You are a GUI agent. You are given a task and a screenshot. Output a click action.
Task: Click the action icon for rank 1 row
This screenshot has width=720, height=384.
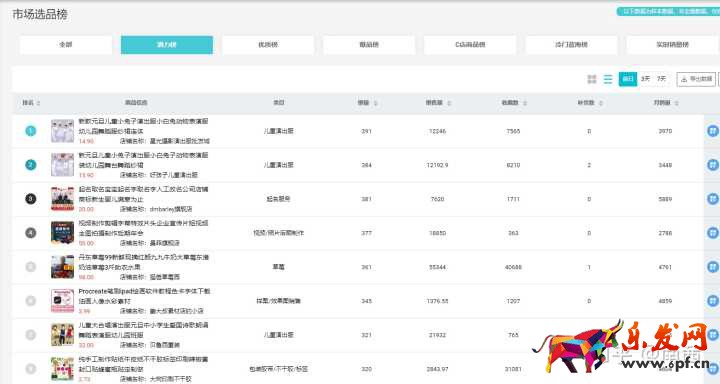pyautogui.click(x=713, y=131)
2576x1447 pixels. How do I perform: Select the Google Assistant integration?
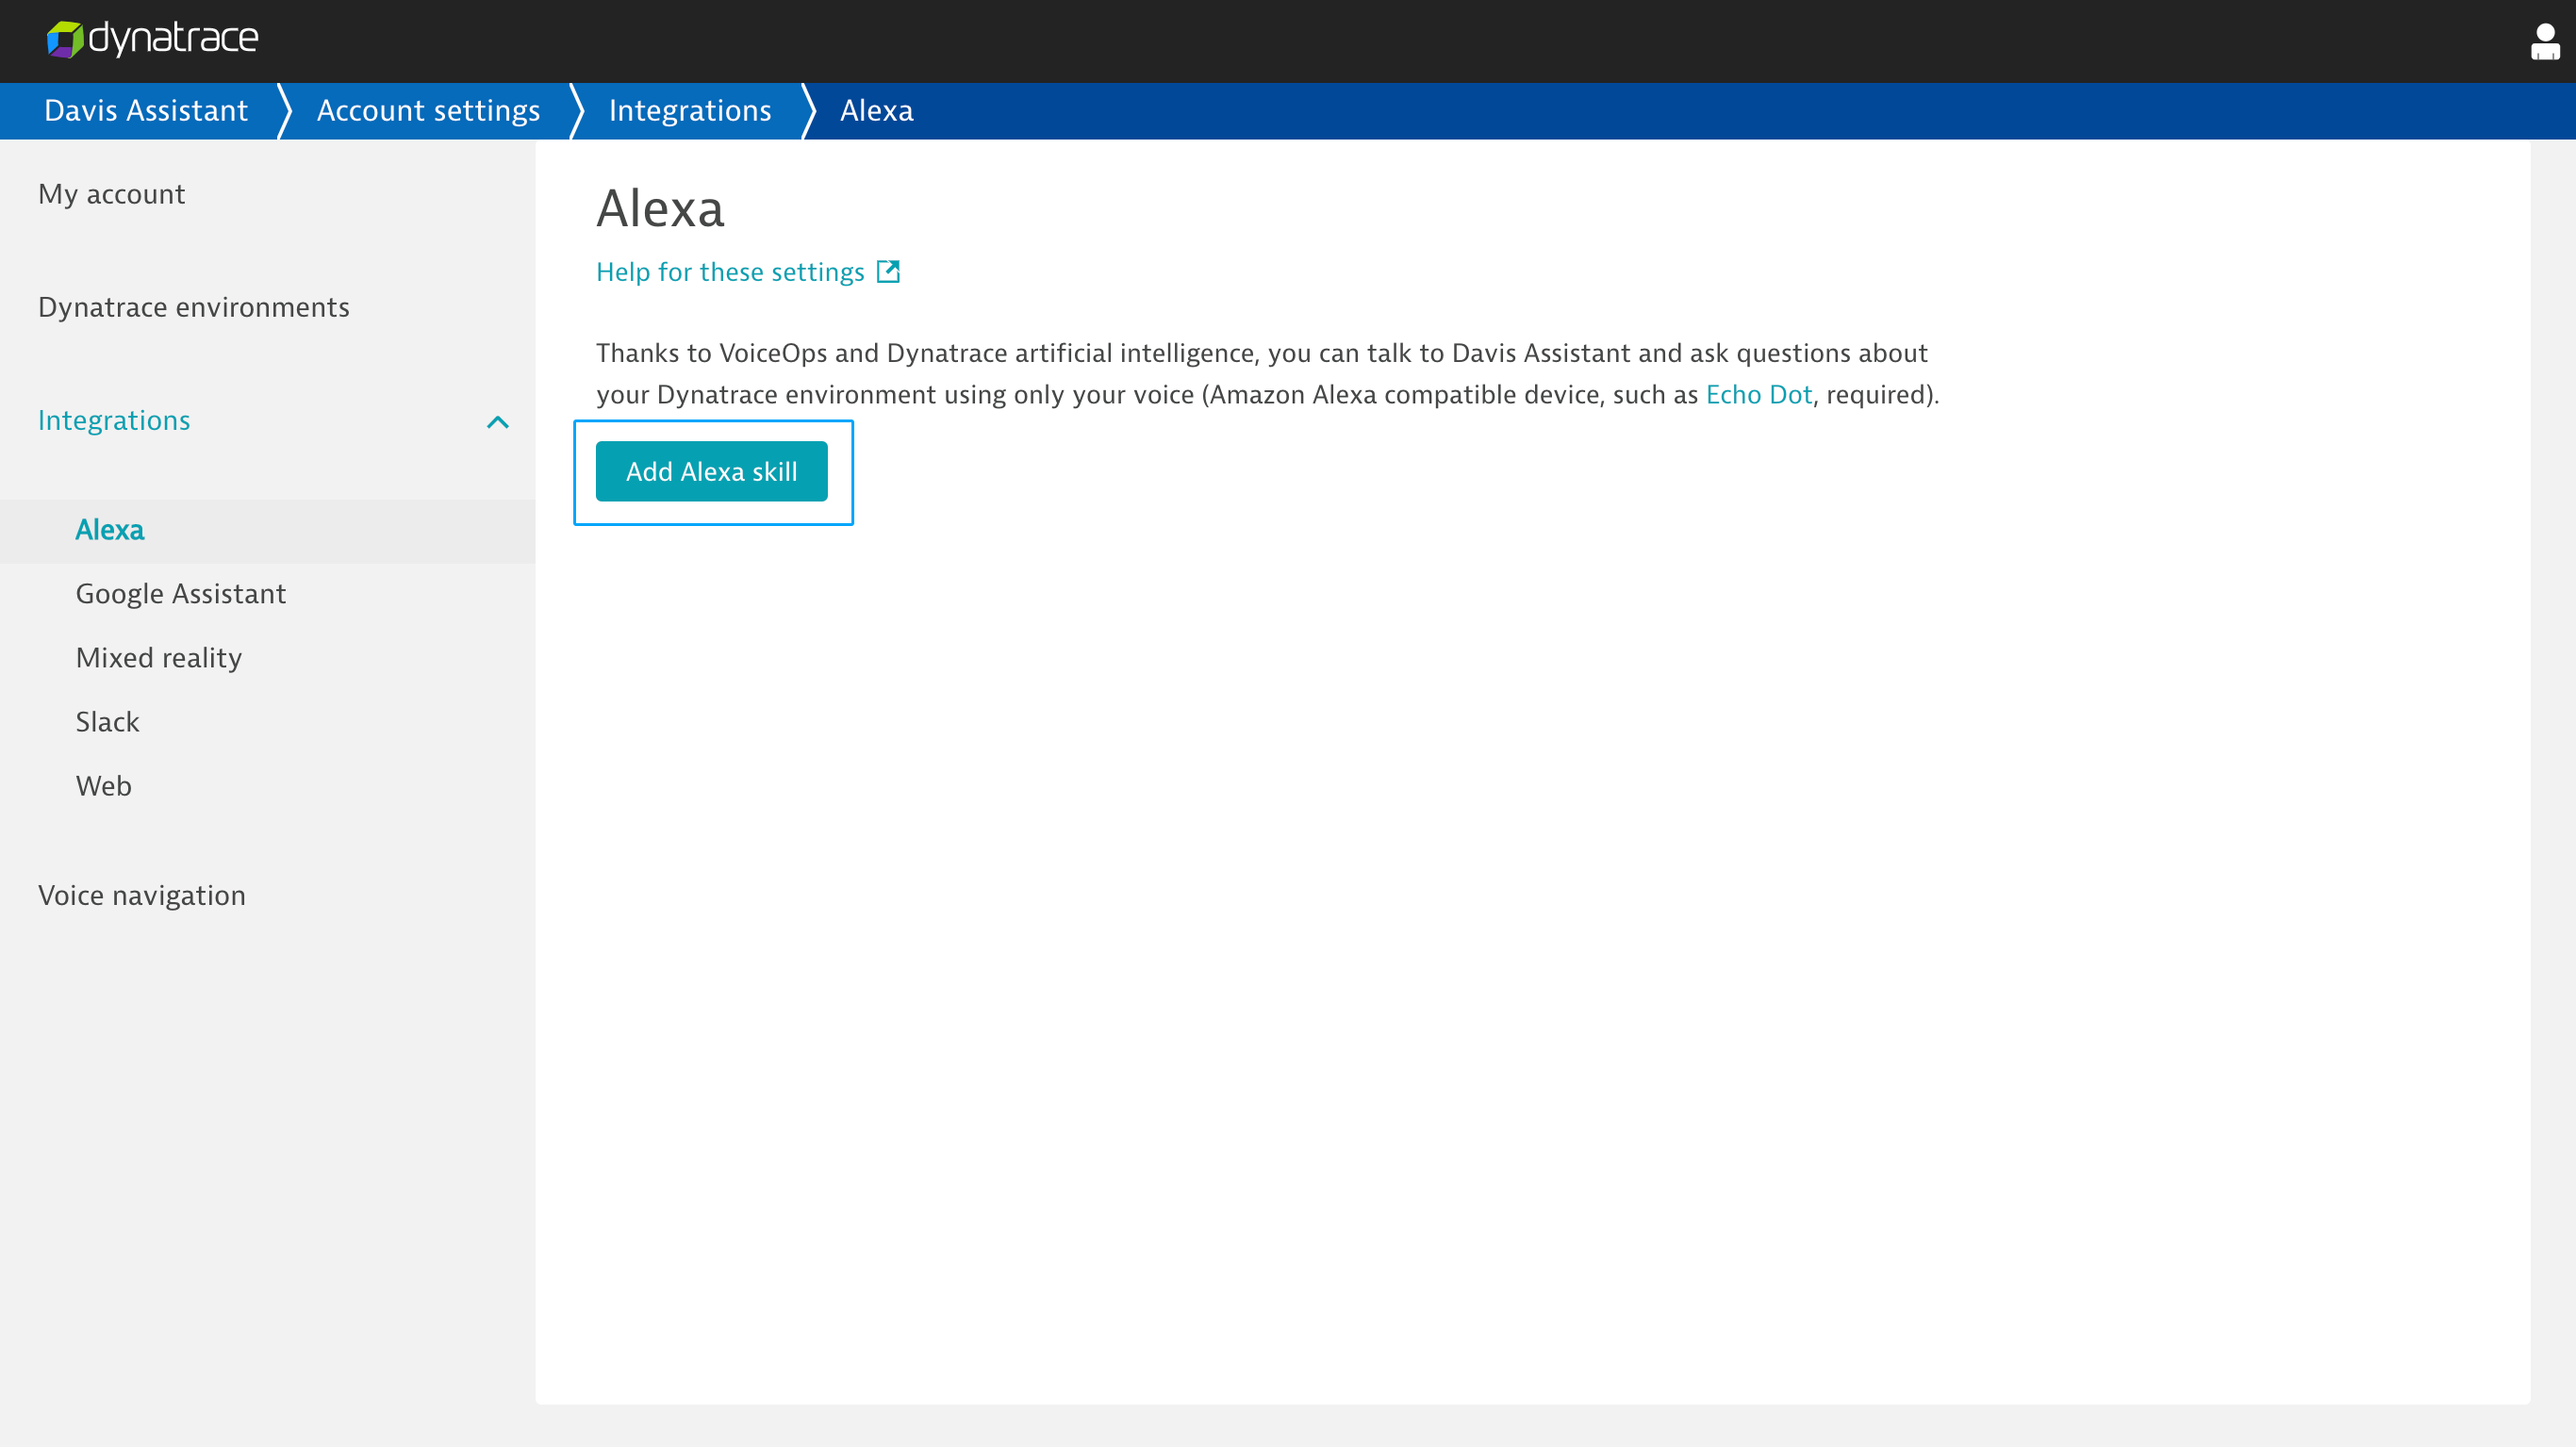click(180, 593)
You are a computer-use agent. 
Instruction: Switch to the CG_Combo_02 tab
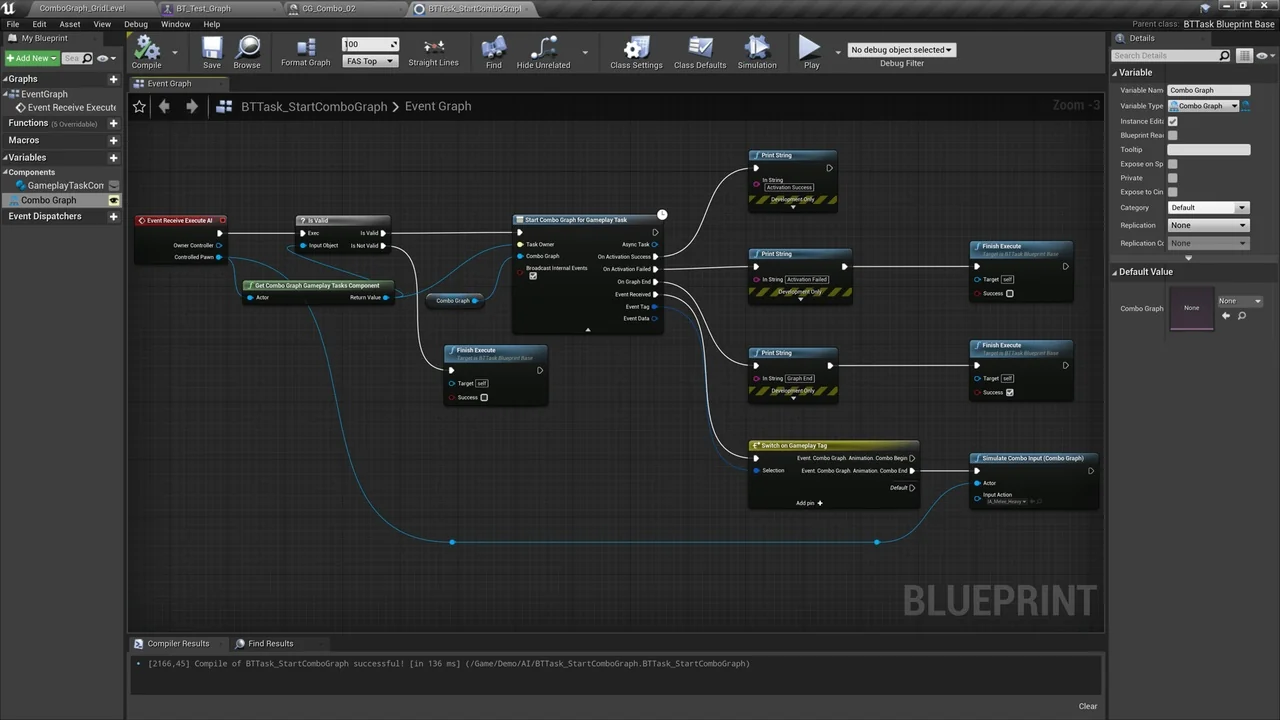click(x=330, y=8)
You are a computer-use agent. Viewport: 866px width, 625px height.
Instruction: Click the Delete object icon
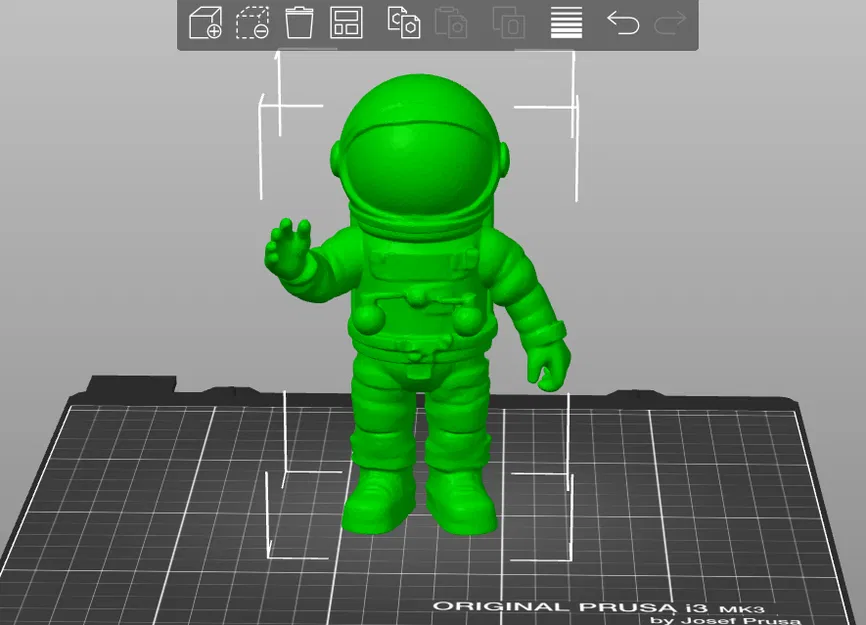[x=253, y=22]
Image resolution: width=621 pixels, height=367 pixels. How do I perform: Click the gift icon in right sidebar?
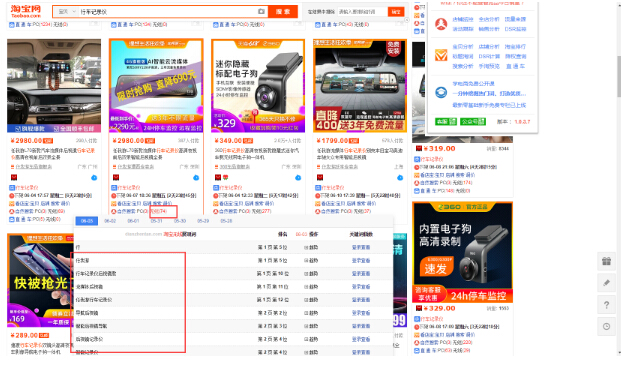point(606,261)
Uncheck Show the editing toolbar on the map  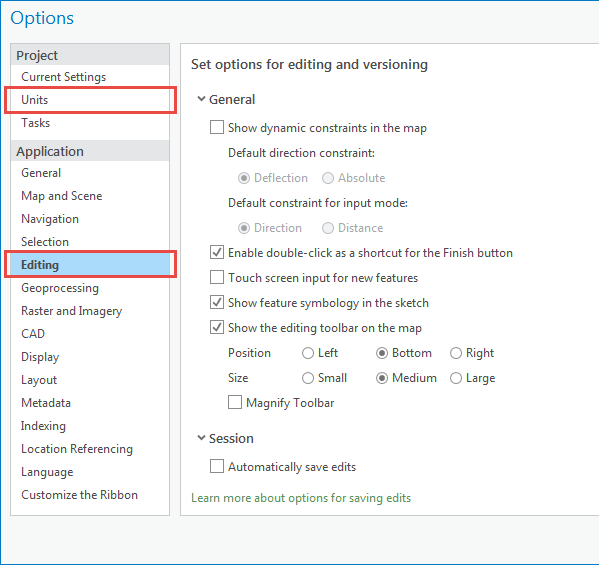click(217, 327)
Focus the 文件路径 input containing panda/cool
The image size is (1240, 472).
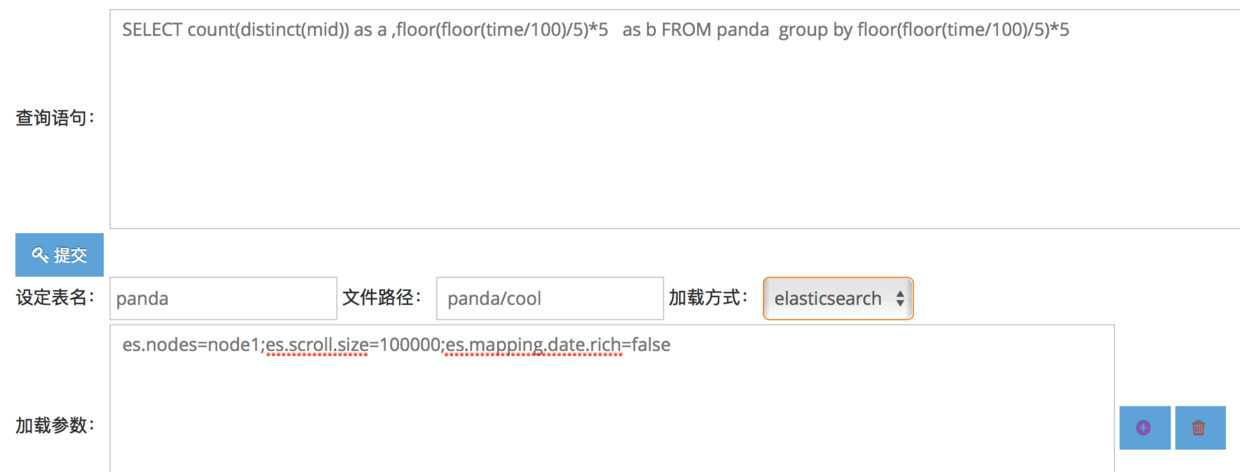tap(550, 298)
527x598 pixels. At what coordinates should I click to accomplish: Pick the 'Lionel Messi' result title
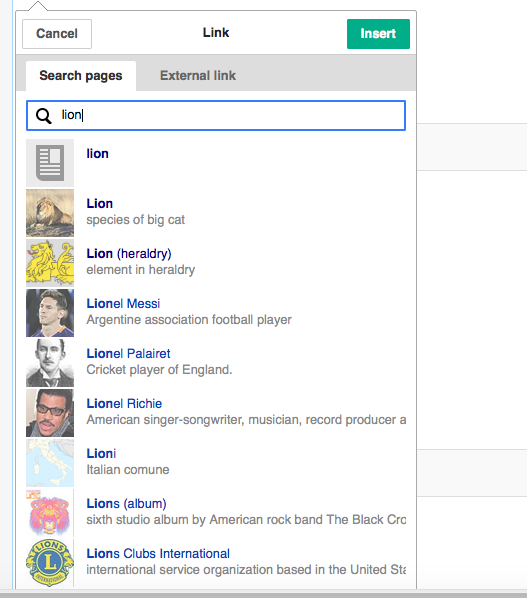(123, 304)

_Task to carry out:_ Read the records above. Show each line that has the string "agent".

_Task output:_
You are a GUI agent. You are given a task and a screenshot. Output a click action.
You are a computer-use agent. 
You are a computer-use agent. Viewport: 866px width, 625px height.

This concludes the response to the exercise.